RBI Holds Rates as 8.2% GDP Growth Clouds December Cut Prospects
RBI Holds Rates Amid Strong GDP Growth, Low Inflation

The Reserve Bank of India's Monetary Policy Committee is poised to maintain the current policy rate when it announces its decision on December 5, according to a Mint survey of economists. This comes despite inflation hitting historic lows, creating a complex economic scenario that has divided expert opinion.

Economists Divided on Rate Decision

A detailed poll of 13 economists reveals that nine expect the RBI to pause rates, while four anticipate a 25 basis points reduction to 5.25%. This narrow division underscores the delicate balance the central bank must strike in its upcoming policy announcement.

The disagreement among economists reflects India's unique macroeconomic position, where multiple factors are converging simultaneously. The economy is experiencing record-low inflation, surprisingly robust real GDP growth, weakening nominal GDP expansion, and emerging external sector risks.

Strong GDP Growth Complicates Rate Cut Argument

The Indian economy delivered a stunning performance in the September quarter, posting growth of 8.2% - the highest in six quarters. This figure significantly exceeded the RBI's projection of 7% and the median estimate of 7.2% from a separate Mint survey of 15 economists.

Anubhuti Sahay, Head of India Economic Research at Standard Chartered Bank, emphasized that strong GDP growth combined with already deployed fiscal and monetary stimulus makes a rate pause likely. She noted that the ample liquidity in the system provides more effective monetary policy transmission than an immediate rate cut would achieve.

Aditi Nayar, Chief Economist at ICRA, pointed to the record-low October CPI inflation of 0.25% but stated that the unexpectedly strong Q2 growth above 8% makes a December rate cut improbable. Bank of Baroda's Chief Economist Madan Sabnavis was even more definitive, suggesting that with growth remaining robust and inflation expected to rise toward 4-4.5% next year, the rate cycle has likely concluded.

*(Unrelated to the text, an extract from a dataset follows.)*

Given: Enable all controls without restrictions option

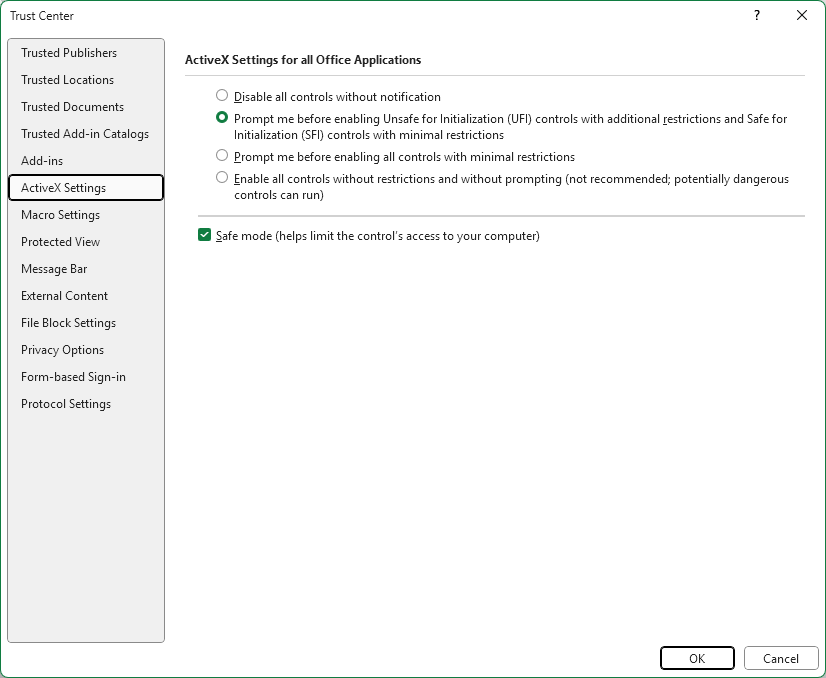Looking at the screenshot, I should (221, 179).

Inflation and Liquidity Considerations

Retail inflation plunged to an unprecedented low of 0.25% in October, driven by food deflation, GST reductions, and supportive base effects. For FY26, CPI inflation is tracking at 2.0%, well below the RBI's estimate of 2.6%.

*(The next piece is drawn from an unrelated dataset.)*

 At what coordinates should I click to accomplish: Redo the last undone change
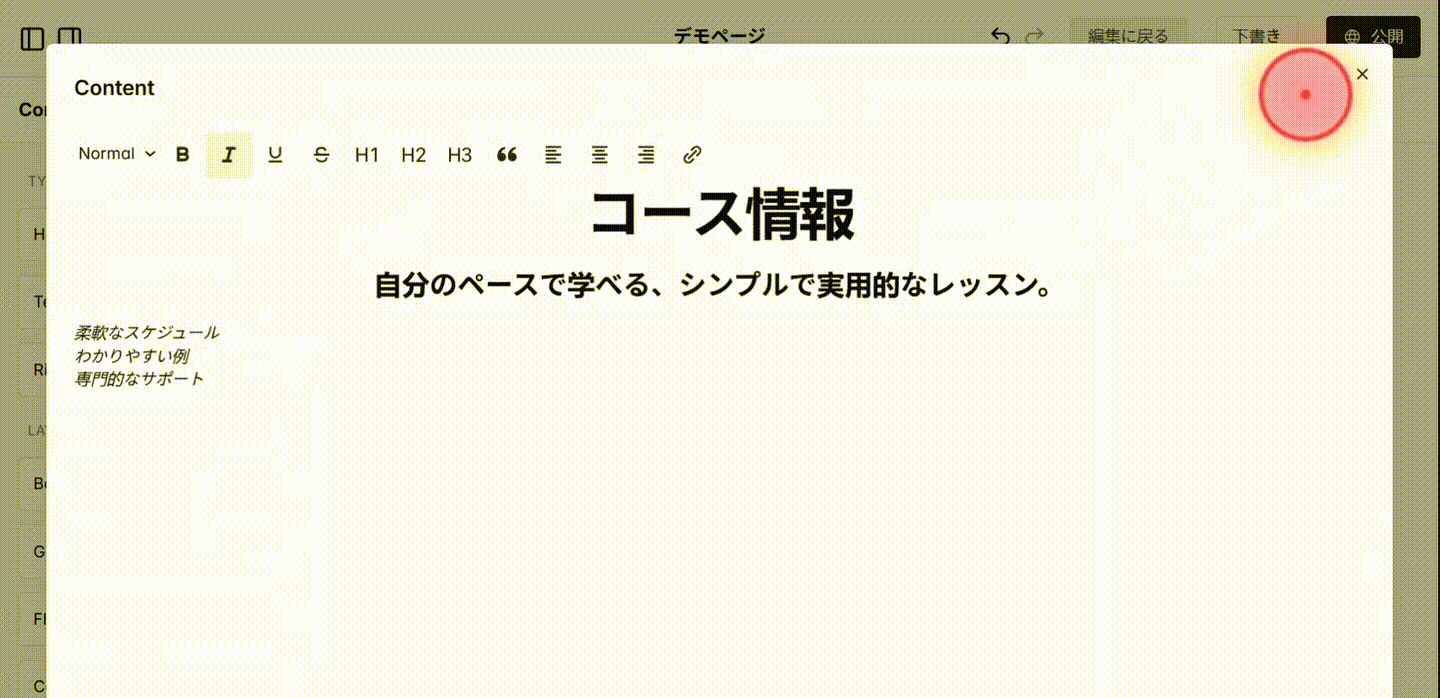(x=1034, y=36)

Liquidity constraints and banking system stability are central to the argument for maintaining current rates. Mandar Pitale, Head of Financial Markets at SBM Bank India, warned that a policy rate reduction might accelerate the shift of resources away from banks into equities and mutual funds, potentially worsening the credit-deposit imbalance.

With credit-deposit ratios already near historic highs, the RBI appears inclined to preserve liquidity buffers rather than push lending rates lower through formal rate cuts. Economists at ICICI Bank and IDFC First Bank also see limited need for additional easing, citing strong domestic consumption and deposit mobilization constraints.

External Risks and Trade Concerns

A significant factor driving caution is the deterioration in India's goods trade deficit, which widened sharply to a record $41.7 billion in October. This represents the second month following tariff escalation measures.

Pitale of SBM Bank suggested that the RBI might avoid cutting rates to attract interest-rate-sensitive flows and safeguard the balance of payments. Yes Bank added that with consumption becoming the primary growth engine and government capital expenditure likely to moderate, the sustainability of domestic demand remains uncertain.

Meanwhile, nominal GDP growth has been subdued at 8.7%, weighing on tax collections and limiting fiscal support in the second half of FY26.

The Case for Rate Cuts Persists

Despite the strong arguments for maintaining rates, four economists in the survey continue to expect a 25 basis points cut. Nomura has assigned a 65% probability to this scenario, arguing that inflation is likely to undershoot the RBI's medium-term forecasts while the forward growth outlook shows moderation.

Nomura's report from November 28 emphasized that consistency in communication calls for delivering a cut rather than repeatedly promising future action. This perspective gained some support from RBI Governor Sanjay Malhotra's recent comments suggesting scope for further rate reductions.

Deutsche Bank also expects a 25 basis points cut, noting that CPI inflation has fallen below the lower bound of the RBI's 2-6% target range. The US Federal Reserve has continued easing monetary policy, cutting another 50 basis points this year, which maintains comfortable global rate differentials even with an additional RBI cut.

The central bank has maintained rates steady since August, following total cuts of 100 basis points in the first half of this year. With monetary transmission of earlier cuts nearly complete, Deutsche Bank views an incremental 25 basis points reduction as part of the broader easing cycle rather than a standalone adjustment.

The RBI's decision will ultimately reflect its assessment of whether strong growth momentum outweighs the compelling case presented by record-low inflation, with significant implications for India's economic trajectory in the coming months.